● **Stated problem**
Rewrite every row below, substituting "button" for "icon" and keeping everything else the same. Leave the pictures out of your answer.

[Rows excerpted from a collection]
-*-

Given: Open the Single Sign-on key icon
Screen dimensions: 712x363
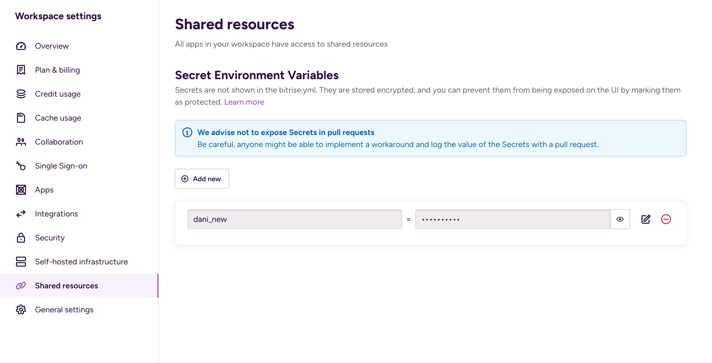Looking at the screenshot, I should (x=21, y=166).
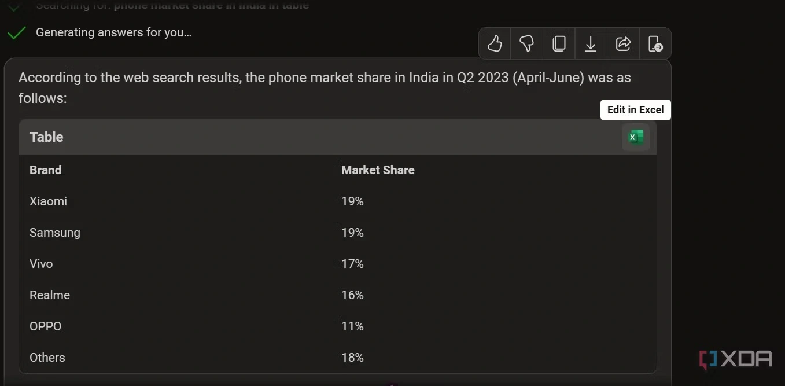Click the Vivo row's 17% value
The image size is (785, 386).
(x=352, y=264)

-*-

● **Reply**
Given: Open the Single Sign-on key button
Screen dimensions: 712x363
Looking at the screenshot, I should (x=21, y=166).
Click the Vivo row's 17% value
The image size is (785, 386).
(x=352, y=264)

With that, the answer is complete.